Livingcost.org says the monthly cost of living in the Netherlands is $1,945. So, Alice’s purchasing power is 1.03 ($2,000 / $1,945). We can rewrite the above formula to find out the salary that Bob should receive.

Salary = Purchasing power * Cost of living

The monthly cost of living in Mauritius is $772. So, Bob’s monthly salary needs to be $794 (1.03 * $772).

Is it that simple though? Disclaimer: Nothing really is!
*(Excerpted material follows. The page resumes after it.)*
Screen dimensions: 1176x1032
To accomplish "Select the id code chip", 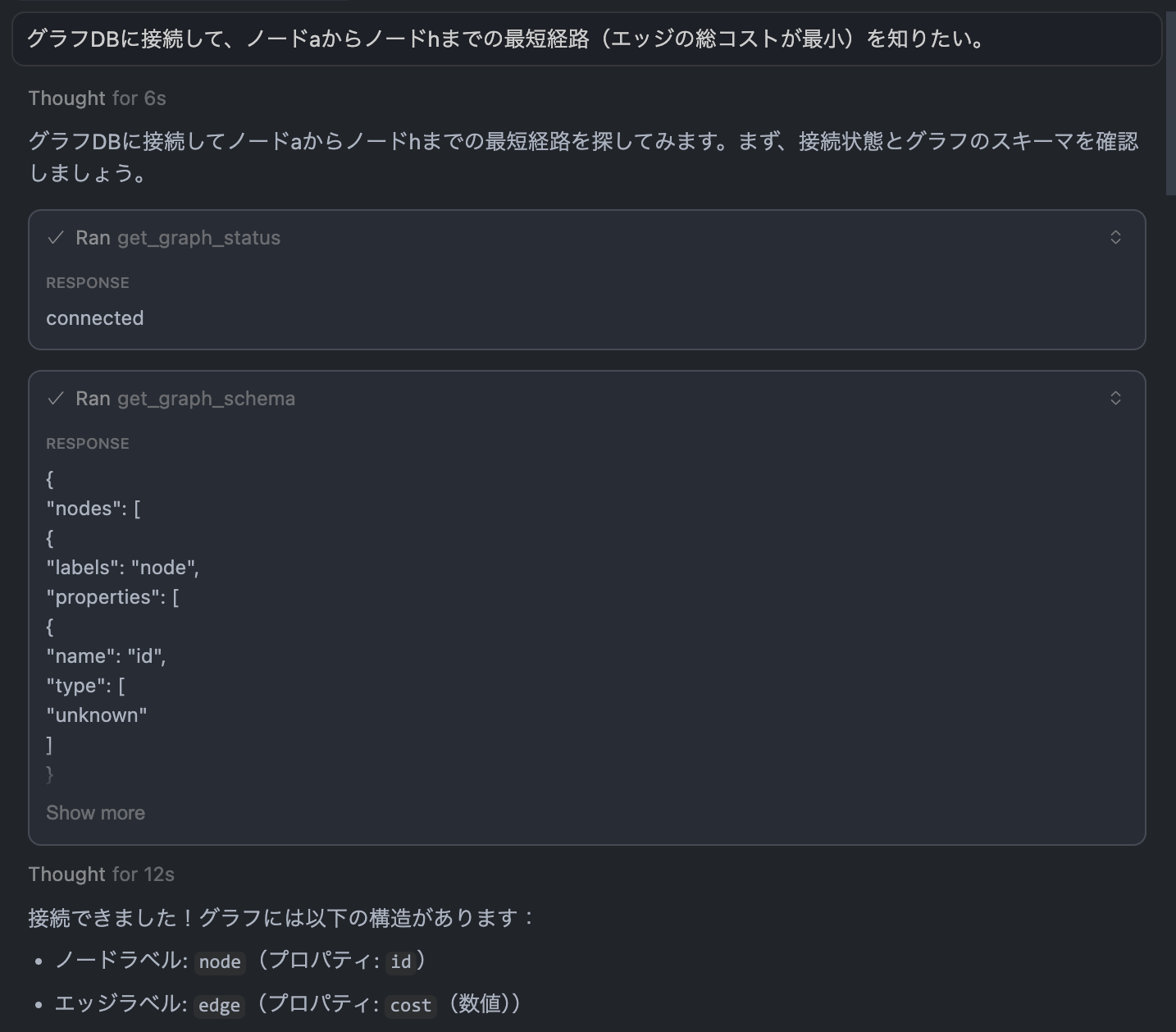I will click(401, 961).
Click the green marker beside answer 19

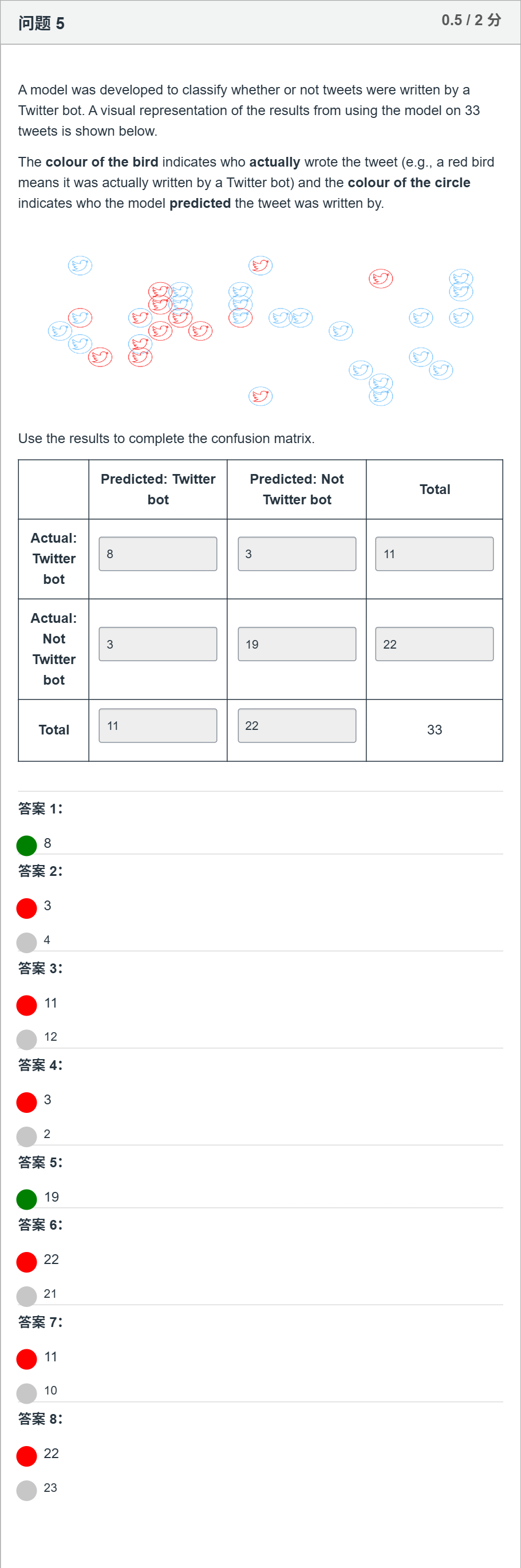click(x=27, y=1199)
The cost of living is local to a geographic location, and so is the purchasing power. They do not account for the international value of the currency in the country an employee is based from. The employee might have expenses abroad for health reasons or even holidays. At the end of each month, Alice has $55 ($2,000 - $1,945) in savings and Bob has $22 ($794 - $772). Sure, the purchasing power of $55 in the Netherlands is equivalent to that of $22 in Mauritius. Nevertheless, we’re not accounting for the international value of the savings if Alice and Bob were both in the U.S for their holidays. Over there, $22 is less than $55. Would Bob still feel that he’s paid "fairly"?
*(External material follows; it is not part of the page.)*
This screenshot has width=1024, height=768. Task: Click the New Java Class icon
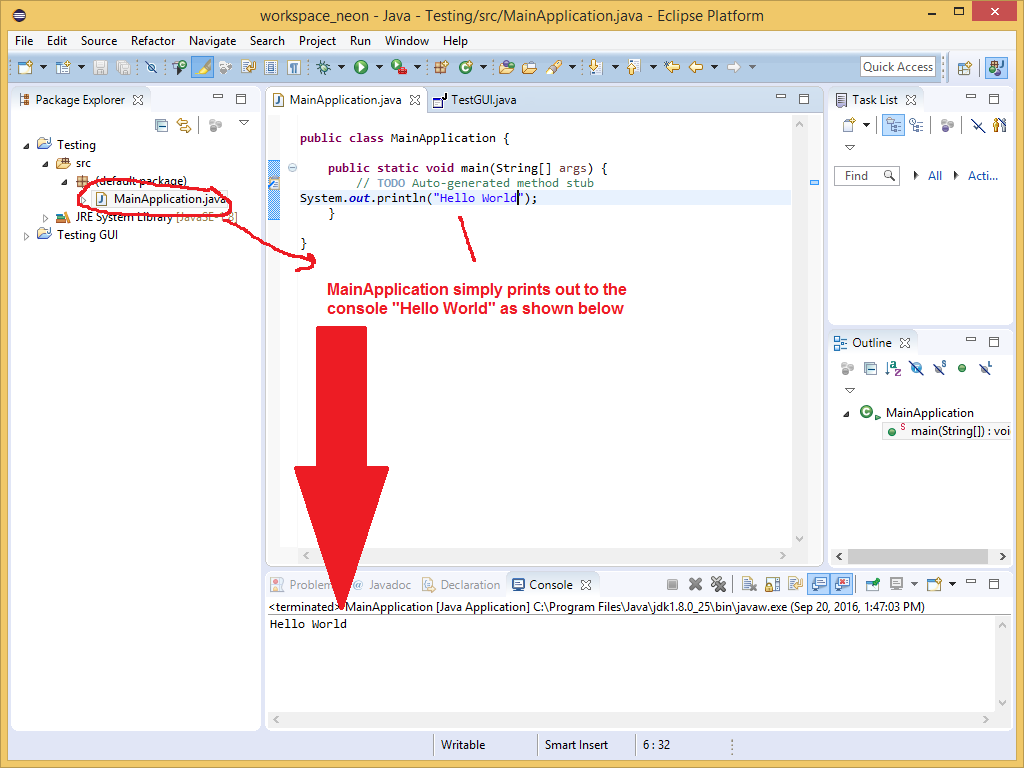coord(466,67)
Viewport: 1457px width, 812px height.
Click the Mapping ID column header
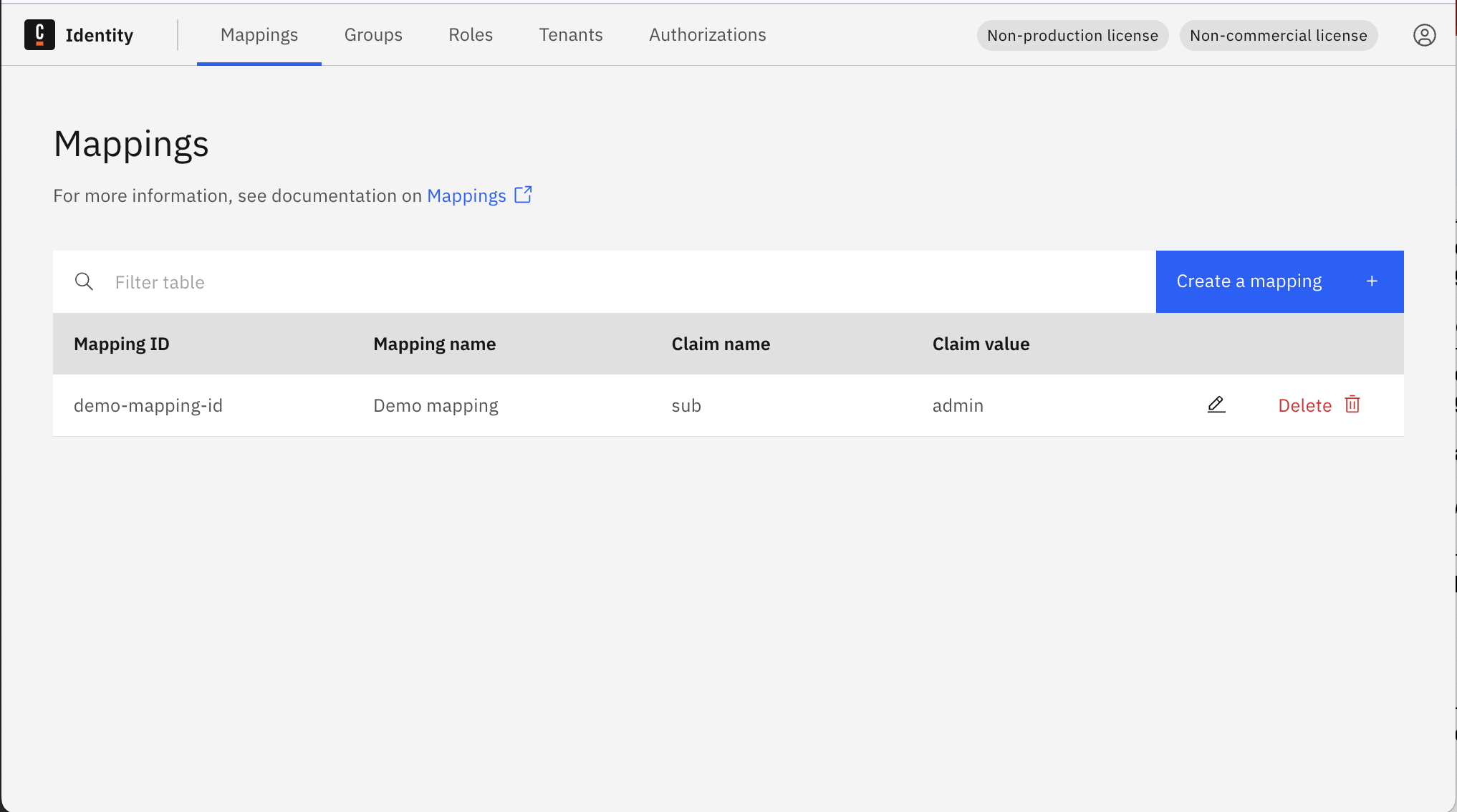122,344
Position-based compensation

This strategy involves paying everyone with the same job position the same salary. Now, employees living in regions where the cost of living is on the higher end may complain that they are not paid "fairly", and that’s fair too!

However, the explanation can be linked to the fact that an employee is paid based on the value they bring to the company. The local taxes and expenses in a location can be argued as the employee’s choice since they choose where they want to live.

Buffer has written a detailed article about how they envisioned switching to location-independent salaries in 2022. They have a more recent article where they explain how they have set up their salary system.

Ending note

There is usually a fairness factor that comes into play in this decision. However, fairness is subjective. Hence, whichever strategy a company chooses, the risk of someone having a feeling of unfairness is inevitable. Another concern is competition. Other companies in the same space can either be paying their employees less or more. It’s up to the employer to choose whether to match what their competitors are paying. Of course, you will have pitfalls either way. Being transparent about the reasoning behind the chosen compensation strategy can definitely help candidates before applying for a job and existing employees understand their employer’s point of view on this matter, driving trust along the way.